Table 1: Liver enzyme pattern

Figure 1

Figure 2

Figure 1: An H&E stain which is demonstrating bile stasis and accumulation as well as hepatocyte degeneration and inflammatory cell accumulation, in keeping with a cholestatic liver pattern

Figure 3

Figure 2: A PAS stain showing significant cellular debris within histiocytes in the portal tract and hepatic lobules. A number of inflammatory cells are also seen in this image, in keeping with hepatitis.

Discussion

Our patient represents a case of severe cholestatic hepatic injury secondary to Sertraline use with a significant increase in GGT and ALP, which improved four weeks following discontinuation of therapy. While several prior case reports have documented a predominant rise in hepatocellular enzymes following initiation of Sertraline use, our patient demonstrated a primarily cholestatic pattern of liver injury.

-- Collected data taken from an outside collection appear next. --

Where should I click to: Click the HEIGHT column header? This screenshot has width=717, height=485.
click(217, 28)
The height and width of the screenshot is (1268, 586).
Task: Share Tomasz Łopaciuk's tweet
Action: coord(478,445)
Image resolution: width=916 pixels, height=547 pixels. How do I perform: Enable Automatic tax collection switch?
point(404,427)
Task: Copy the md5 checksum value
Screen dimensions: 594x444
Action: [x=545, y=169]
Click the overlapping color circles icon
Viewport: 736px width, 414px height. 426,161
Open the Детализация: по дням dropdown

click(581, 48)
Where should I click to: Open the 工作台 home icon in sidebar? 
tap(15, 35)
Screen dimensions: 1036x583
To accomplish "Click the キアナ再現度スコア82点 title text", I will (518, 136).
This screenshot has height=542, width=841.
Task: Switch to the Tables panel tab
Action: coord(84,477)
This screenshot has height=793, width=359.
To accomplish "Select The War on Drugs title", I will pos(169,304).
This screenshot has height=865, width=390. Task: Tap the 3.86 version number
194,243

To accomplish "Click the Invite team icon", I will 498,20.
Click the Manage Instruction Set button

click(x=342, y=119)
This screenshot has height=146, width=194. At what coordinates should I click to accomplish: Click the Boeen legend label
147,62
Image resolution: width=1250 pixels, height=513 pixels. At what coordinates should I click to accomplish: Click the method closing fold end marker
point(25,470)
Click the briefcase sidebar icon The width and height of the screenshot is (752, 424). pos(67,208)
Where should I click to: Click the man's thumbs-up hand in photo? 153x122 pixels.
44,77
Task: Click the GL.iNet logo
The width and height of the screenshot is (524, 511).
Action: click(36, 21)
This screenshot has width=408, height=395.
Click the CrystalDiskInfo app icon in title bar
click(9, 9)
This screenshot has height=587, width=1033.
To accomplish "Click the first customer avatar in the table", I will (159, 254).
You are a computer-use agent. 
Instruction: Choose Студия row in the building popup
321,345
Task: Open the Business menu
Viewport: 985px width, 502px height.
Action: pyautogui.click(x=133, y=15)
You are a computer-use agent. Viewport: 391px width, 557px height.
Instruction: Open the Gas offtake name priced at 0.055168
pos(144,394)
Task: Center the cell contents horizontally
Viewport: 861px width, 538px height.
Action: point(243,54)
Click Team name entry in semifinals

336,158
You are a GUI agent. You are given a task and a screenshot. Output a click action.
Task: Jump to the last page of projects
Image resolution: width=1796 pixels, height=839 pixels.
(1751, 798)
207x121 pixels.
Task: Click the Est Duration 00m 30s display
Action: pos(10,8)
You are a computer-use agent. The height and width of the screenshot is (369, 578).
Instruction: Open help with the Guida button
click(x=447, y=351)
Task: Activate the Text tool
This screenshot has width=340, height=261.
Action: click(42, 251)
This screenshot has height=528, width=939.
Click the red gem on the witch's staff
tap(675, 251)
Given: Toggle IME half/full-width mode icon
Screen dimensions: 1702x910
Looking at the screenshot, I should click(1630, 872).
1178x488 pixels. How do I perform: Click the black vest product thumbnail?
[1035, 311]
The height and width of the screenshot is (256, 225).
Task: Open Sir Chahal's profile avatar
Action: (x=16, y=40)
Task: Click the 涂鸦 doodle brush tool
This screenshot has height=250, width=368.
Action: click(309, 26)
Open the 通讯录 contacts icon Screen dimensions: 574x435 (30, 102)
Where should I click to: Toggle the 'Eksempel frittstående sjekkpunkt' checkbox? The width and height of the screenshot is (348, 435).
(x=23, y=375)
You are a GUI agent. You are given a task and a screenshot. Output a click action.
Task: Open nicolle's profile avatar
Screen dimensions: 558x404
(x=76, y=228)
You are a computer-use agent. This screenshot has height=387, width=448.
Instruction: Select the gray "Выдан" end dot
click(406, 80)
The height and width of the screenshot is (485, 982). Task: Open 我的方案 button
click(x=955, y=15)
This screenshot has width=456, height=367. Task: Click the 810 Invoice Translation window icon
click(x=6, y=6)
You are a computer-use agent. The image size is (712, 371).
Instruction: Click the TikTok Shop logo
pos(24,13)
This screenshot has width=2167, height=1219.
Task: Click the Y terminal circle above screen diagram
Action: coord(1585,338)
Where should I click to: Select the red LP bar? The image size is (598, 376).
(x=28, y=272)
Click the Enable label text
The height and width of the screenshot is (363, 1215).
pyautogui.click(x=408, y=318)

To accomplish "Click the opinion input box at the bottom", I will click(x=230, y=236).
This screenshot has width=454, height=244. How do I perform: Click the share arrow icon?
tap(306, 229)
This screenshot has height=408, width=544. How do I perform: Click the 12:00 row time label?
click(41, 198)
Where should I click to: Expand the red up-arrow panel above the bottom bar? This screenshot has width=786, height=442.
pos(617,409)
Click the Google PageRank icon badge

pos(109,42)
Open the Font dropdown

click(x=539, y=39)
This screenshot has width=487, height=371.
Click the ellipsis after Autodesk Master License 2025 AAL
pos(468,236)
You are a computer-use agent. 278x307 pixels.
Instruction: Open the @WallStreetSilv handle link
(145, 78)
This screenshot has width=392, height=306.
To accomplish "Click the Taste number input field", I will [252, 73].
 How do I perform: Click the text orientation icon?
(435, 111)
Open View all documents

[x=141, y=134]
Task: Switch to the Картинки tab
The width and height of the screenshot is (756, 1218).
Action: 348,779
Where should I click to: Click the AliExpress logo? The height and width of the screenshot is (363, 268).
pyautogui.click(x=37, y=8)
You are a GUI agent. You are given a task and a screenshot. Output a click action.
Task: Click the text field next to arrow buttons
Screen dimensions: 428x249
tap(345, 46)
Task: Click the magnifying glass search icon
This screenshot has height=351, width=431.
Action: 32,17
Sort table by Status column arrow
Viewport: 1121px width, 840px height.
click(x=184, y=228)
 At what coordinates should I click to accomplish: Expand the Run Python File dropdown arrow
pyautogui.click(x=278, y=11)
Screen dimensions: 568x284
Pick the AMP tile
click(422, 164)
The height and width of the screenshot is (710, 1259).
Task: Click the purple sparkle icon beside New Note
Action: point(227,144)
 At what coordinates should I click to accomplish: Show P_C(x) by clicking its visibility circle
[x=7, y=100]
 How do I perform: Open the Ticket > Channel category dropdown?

Hepatotoxicity is a rare side effect occurring in 0.8% of study patients on Sertraline. Increase in enzyme levels usually develop in the first one to nine weeks of treatment and usually respond to discontinuation of the medication (3). Eleven cases of Sertraline induced hepatotoxicity have been reported thus far ranging from asymptomatic elevation of liver transaminases to acute hepatic failure (4-7). The mechanism of Sertraline induced hepatotoxicity remains unclear. Because SSRI’s inhibit the P450 2D6 enzyme system (8), they have the potential to increase the plasma concentration of other drugs metabolized by this enzyme. Prometrium is primarily metabolized by CYP 2C19 and CYP 3A4, which is a minor substrate of the 2D6 enzyme system. We postulate that an inhibition of 2D6 by Sertraline may have lead to an increase in circulating levels of Prometrium which in turn, may have contributed to the cholestatic pattern of liver injury seen in this patient. Alternatively, Sertraline is highly bound to plasma protein, and protein-binding displacement potentially may increase free serum concentrations of other co - administered drugs such as the Estrogen or Progesterone taken by our patient resulting in steroid induced hepatotoxicity. In our case, the viral, autoimmune, and metabolic causes of liver toxicity were excluded. Radiographic imaging did not reveal any pathology and the lack of eosinophils in the liver following biopsy suggests this was not an immune related phenomenon. We believe that the rapid increase in the Sertraline dose caused the hepatic toxicity which may have been potentiated by the concomitant use of Estrogen and Progesterone for hormone replacement.

Conclusion

Physicians of all specialties frequently encounter patients taking SSRI’s for treatment of depression and need to be aware of the potential serious and severe adverse side effect of hepatotoxicity related to the use of Sertraline. Physicians should be especially cautious when patients are taking hormone replacement therapy in conjunction with Sertraline as was illustrated by this case.